A chi è adatto Museo Nacional del Prado?
- Chi visita Madrid per la prima volta e vuole capire l'identità culturale spagnola attraverso l'arte
- Appassionati di storia dell'arte con interesse specifico per la pittura del Siglo de Oro spagnolo, i maestri fiamminghi o le opere del Rinascimento italiano
- Viaggiatori che combinano il Prado con il Thyssen-Bornemisza e il Reina Sofía per una giornata completa sul Paseo del Arte
- Chi viaggia da solo e può muoversi a proprio ritmo tra le sale
- Chiunque visiti Madrid in estate e abbia bisogno di qualche ora di qualità al fresco
Attrazioni nelle vicinanze
Altre cose da vedere a Retiro:
- CaixaForum Madrid
Il CaixaForum Madrid è uno straordinario centro culturale sul Paseo del Prado, ricavato da una centrale elettrica dei primi del Novecento riprogettata da Herzog & de Meuron.
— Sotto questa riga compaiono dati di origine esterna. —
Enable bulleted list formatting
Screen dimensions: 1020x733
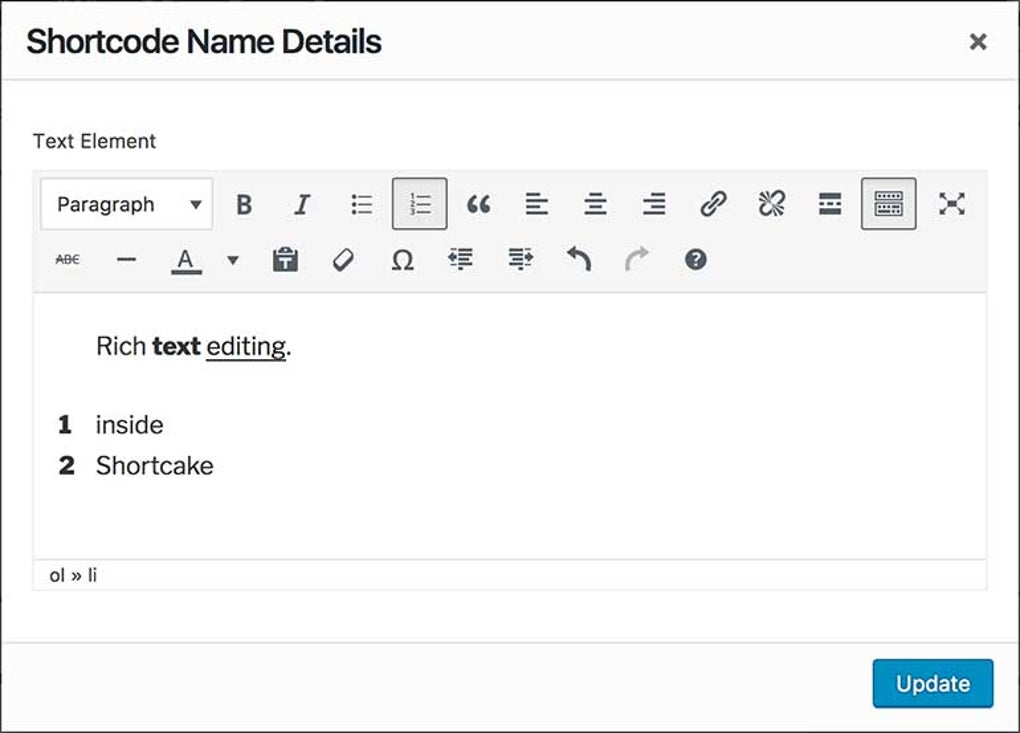coord(361,203)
Ospita mostre internazionali itineranti, un celebre giardino verticale del botanico Patrick Blanc e si trova a pochi passi dai tre grandi musei d'arte della città.
- Estanque Grande del Retiro
L'Estanque Grande del Retiro è un grande lago artificiale al centro del Parque del Retiro, creato nel XVII secolo per le feste reali e oggi aperto a tutti gratuitamente. Noleggia una barca a remi, guarda gli artisti di strada o siediti sul lungolago mentre il monumento ad Alfonso XII si specchia nell'acqua.
- Museo Nacional Centro de Arte Reina Sofía
Il Museo Nacional Centro de Arte Reina Sofía è il museo nazionale spagnolo dedicato all'arte del XX secolo, ospitato in un antico ospedale del Settecento vicino alla stazione di Atocha. La collezione permanente include la Guernica di Picasso e opere fondamentali di Dalí e Miró, facendone una delle istituzioni d'arte moderna più importanti d'Europa.
- Museo Thyssen-Bornemisza
Ospitato nel neoclassico Palacio de Villahermosa sul Paseo del Prado, il Museo Nacional Thyssen-Bornemisza abbraccia otto secoli di arte occidentale in una delle collezioni private più coerenti al mondo. Completa il leggendario Triangolo dell'Arte di Madrid insieme al Prado e al Reina Sofía, ma offre qualcosa che nessuno dei due rivali può dare: un unico percorso cronologico dalle tavole medievali all'astrazione americana del Novecento.